1

I need an alphabet of characters for a graphical project, so those characters must be "printable", specially in canvas element (I need to do ctx.fillText(char,...)).
Currently i'm just doing

const alphabeth = [
    'A','B','C','D','E','F','G','H','I','L','M','N','O','P','Q','R','S','T','U','V','Z',
    'a','b','c','d','e','f','g','h','i','l','m','n','o','p','q','r','s','t','u','v','z',
    '1','2','3','4','5','6','7','8','9',
    '-','+','@','?','^','!','(',')','&','#','%','$','|','<','>'
];

But this is limited to the char that I manually insert... are there way to get all printable chars? (or is exists a list of those)

adiga
  • 34,372
  • 9
  • 61
  • 83
Alberto Sinigaglia
  • 12,097
  • 2
  • 20
  • 48
  • 1
    Do you have any rigorous definition of "printable"? The same for "all printable chars" (like maaaaany unicode characters should be printable)? – Jan Stránský Aug 31 '20 at 13:23
  • You forgot `0`... – Mr. Polywhirl Aug 31 '20 at 13:25
  • You mean the range from ASCII 32-127? (If you want to count DELETE as printable) http://facweb.cs.depaul.edu/sjost/it212/documents/ascii-pr.htm – General Grievance Aug 31 '20 at 13:27
  • 3
    Oh boy, you'll find out that text rendering is a ton more complicated than you think it is. There are some "non-printable" characters that are absolutely necessary for some text and then there are characters that make a lot of sense after specific others but none to very little on their own.
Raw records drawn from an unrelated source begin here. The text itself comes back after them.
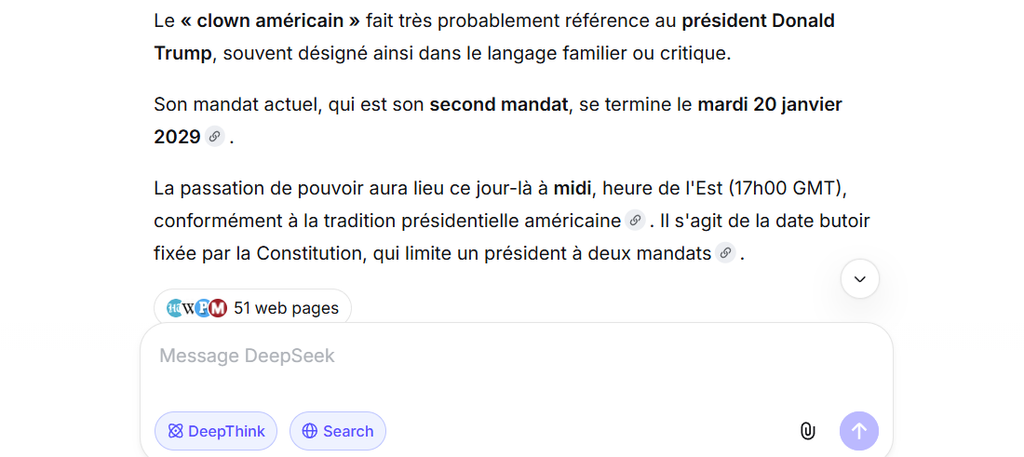Viewport: 1024px width, 457px height.
Task: Click the paperclip attach file icon
Action: (807, 431)
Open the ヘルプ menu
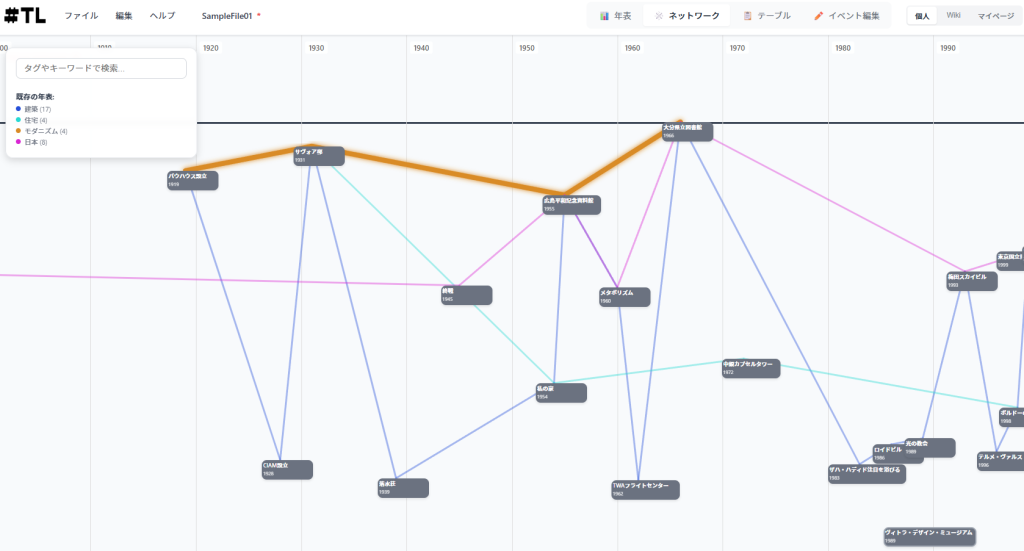Viewport: 1024px width, 551px height. [x=162, y=16]
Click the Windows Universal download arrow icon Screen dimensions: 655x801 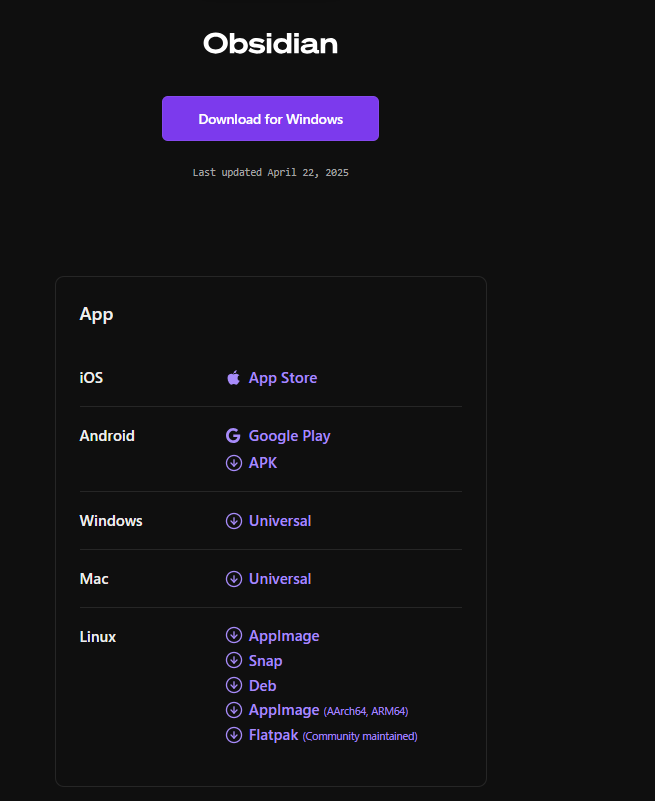tap(234, 521)
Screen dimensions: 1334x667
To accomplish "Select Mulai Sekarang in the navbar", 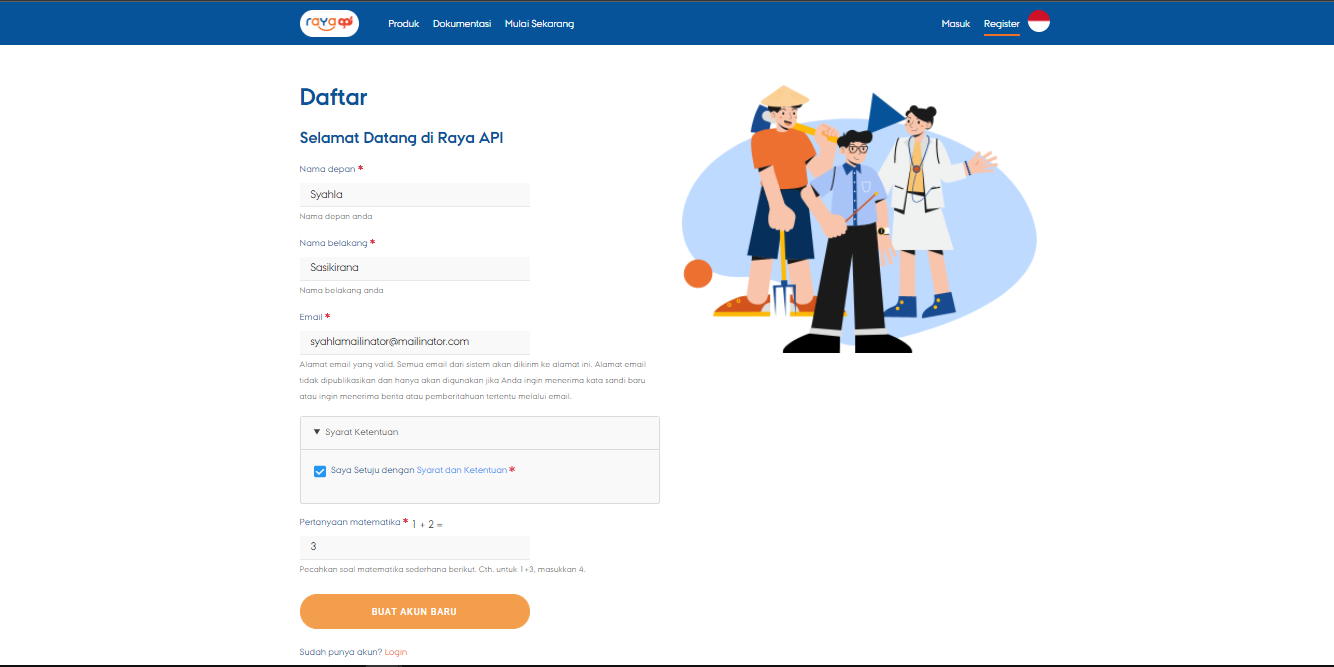I will point(539,24).
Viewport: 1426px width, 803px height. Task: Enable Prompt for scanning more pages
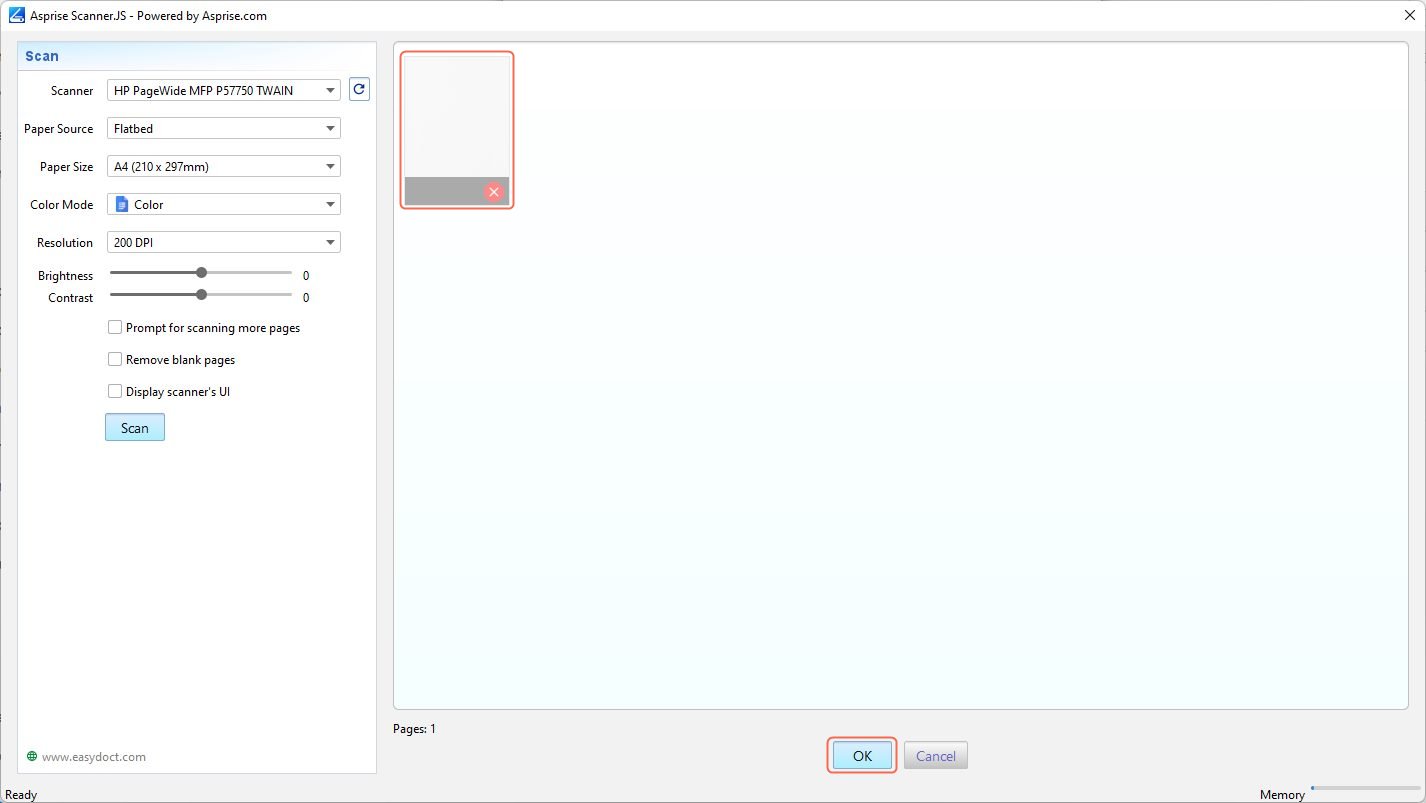tap(115, 328)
The short of it: your notion of "printable characters" falls flat pretty quickly. Could you tell us what situation you want to **avoid** so that we can suggest alternate approaches? – Joachim Sauer Aug 31 '20 at 13:32
  • @JoachimSauer what you mean with _avoid_? I mean, if i print a `\n` or a `\t` on a canvas, nothing will be printed since there is non graphical representation of them, so here you are a possible definition of "printable" – Alberto Sinigaglia Aug 31 '20 at 16:05
  • @JanStránský a char that if printed using `fillText` produce an output "not blank" like `\n` or `\t` – Alberto Sinigaglia Aug 31 '20 at 16:06
  • 1
    @Berto99 so to test one character, just print it with `fillText` and check if the result on the canvas is blank or not :-) – Jan Stránský Aug 31 '20 at 16:12
  • 1
    @Berto99 concerning "all chars", what is "all"? All unicode? All ascii? Som "all" subset of one or the other? Are you aware of [String.fromCharCode](https://developer.mozilla.org/en-US/docs/Web/JavaScript/Reference/Global_Objects/String/fromCharCode) function? – Jan Stránský Aug 31 '20 at 16:14
  • @JanStránský _alla chars that produce an output when using `fillText`_ i mean, it's pretty clean what you mean... if canvas support only ASCII, then only ascii, if it support UTC, the use UTC and so on... – Alberto Sinigaglia Aug 31 '20 at 16:16

2 Answers2

2

A DOMString is a UTF-16 encoded string. JavaScript uses UCS-2 for encoding strings internally.

See this answer for converting between UCS-2 and UTF-16 codepoints. The suggested library is Punycode.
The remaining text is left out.